In Germany, for example, a commission has been established to submit plans by the end of the year for abolishing coal-fired power. Of Germany’s energy,  40 percent provided by coal, one of the largest shares in Europe, and over 50,000 people are employed in Germany’s coal industry, so moving to renewable energy resources will not be easy.  However, our industry has a proven track record of success in helping member states reduce coal usage, so we see great opportunity for biomass, both domestic and imported, to play a role in Germany’s decarbonization. 

There is also the industrial heat sector in the Netherlands, where large manufacturers who are major heat users will need to find renewable sources to comply with Dutch regulatory requirements. We have a surplus of available lower-grade feedstock in the U.S. South, and we have already developed the supply chains to export our product to northwestern Europe, so we have a prime opportunity to supply this market as well.

Moving on to Asian markets, which is the theme of this issue of Pellet Mill Magazine, does the U.S. industry have a chance at gaining more market share there, or will it focus on growth elsewhere? I have been told Canadian producers have a route advantage that U.S. producers just don’t.  
We see a lot of potential in the Asian markets.  The U.S. South has an abundance of lower-grade, affordable feedstock.  In fact, all market projections indicate we will experience a surplus of this feedstock for the foreseeable future. This makes the region a very competitive supplier for both Japan and South Korea.  Combined, these markets are projected to be larger than current European markets, so there is opportunity for all of North America to successfully supply Asian demand.

Is there a possibility of exporting wood pellets from the West Coast, especially with the massive amounts of dead and dying trees there? Is there a chance it might be economically done in the future?
Currently, the most economical location is the southeastern region of the U.S. because the industry has spent the past decade building out supply chains, and because of the very strong and active forest products industry that already exists in the region. The West Coast is certainly a future possibility, but there are still many uncertainties, such as the price of feedstocks, the investment needed to build out infrastructure, and the availability of fiber, as the western U.S. has vast amounts of federally owned lands, which have strict limits on harvesting rates.

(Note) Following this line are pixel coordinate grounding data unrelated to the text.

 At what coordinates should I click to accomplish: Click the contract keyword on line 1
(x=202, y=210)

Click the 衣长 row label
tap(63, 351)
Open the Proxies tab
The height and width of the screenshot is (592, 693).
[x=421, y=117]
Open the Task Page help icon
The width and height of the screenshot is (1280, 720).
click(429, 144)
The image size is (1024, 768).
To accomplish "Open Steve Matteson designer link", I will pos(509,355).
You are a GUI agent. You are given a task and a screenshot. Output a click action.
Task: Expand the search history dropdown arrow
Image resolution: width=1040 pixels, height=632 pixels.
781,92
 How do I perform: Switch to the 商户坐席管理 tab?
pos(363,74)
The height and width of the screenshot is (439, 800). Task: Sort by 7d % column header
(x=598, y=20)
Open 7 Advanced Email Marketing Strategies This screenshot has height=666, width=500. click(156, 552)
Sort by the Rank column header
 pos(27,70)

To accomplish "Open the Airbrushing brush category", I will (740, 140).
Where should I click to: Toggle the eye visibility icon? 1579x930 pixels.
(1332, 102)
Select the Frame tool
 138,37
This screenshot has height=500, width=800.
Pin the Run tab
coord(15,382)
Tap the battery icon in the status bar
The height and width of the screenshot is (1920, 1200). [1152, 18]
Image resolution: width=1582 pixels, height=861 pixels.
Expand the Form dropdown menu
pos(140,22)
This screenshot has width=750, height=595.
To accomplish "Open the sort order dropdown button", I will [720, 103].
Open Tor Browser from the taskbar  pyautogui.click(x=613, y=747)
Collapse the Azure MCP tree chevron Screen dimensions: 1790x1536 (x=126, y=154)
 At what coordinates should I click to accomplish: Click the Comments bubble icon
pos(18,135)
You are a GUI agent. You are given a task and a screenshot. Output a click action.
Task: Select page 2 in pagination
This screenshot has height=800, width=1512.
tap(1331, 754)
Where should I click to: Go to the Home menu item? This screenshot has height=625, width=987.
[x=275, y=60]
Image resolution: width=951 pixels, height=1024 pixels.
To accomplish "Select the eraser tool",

In the U.S., have there been any favorable policy developments in terms of incentivizing energy derived from pellets and other biomass?
Over the past few months, the U.S. EPA has released the Affordable Clean Energy rule, which provides states instruction and guidelines for developing state plans to reduce carbon emissions and increase renewable energy usage. While the U.S. has no national emissions target at this time, many states and localities are committing to the promises in the Paris Agreement and creating their own environmental goals. Additionally, EPA, DOE, and USDA sent a letter just this month to Congress touting the benefits of woody biomass energy and outlining their plans to develop policies around the use of biomass as a renewable energy source. This could open up a favorable situation for a domestic U.S. market for pellets.

Safety is critical in this industry. How important is this topic to the industry and your members, and why? What is the motto or bottom line when it comes to safety?
Safety is priority number one for our industry and our members.  Providing a safe work environment for industry employees is nonnegotiable. USIPA’s Safety Work Group, which is comprised of safety and operations professionals from each pellet producer, has developed a set of industry best practices and holds routine calls and meetings to provide updates and discuss safety incidents. 

What are some major areas of focus of your association in 2019?
In 2019, we will be focusing on communicating our industry’s positive message (we have a great story to share!), and continuing to strengthen current markets and explore new ones.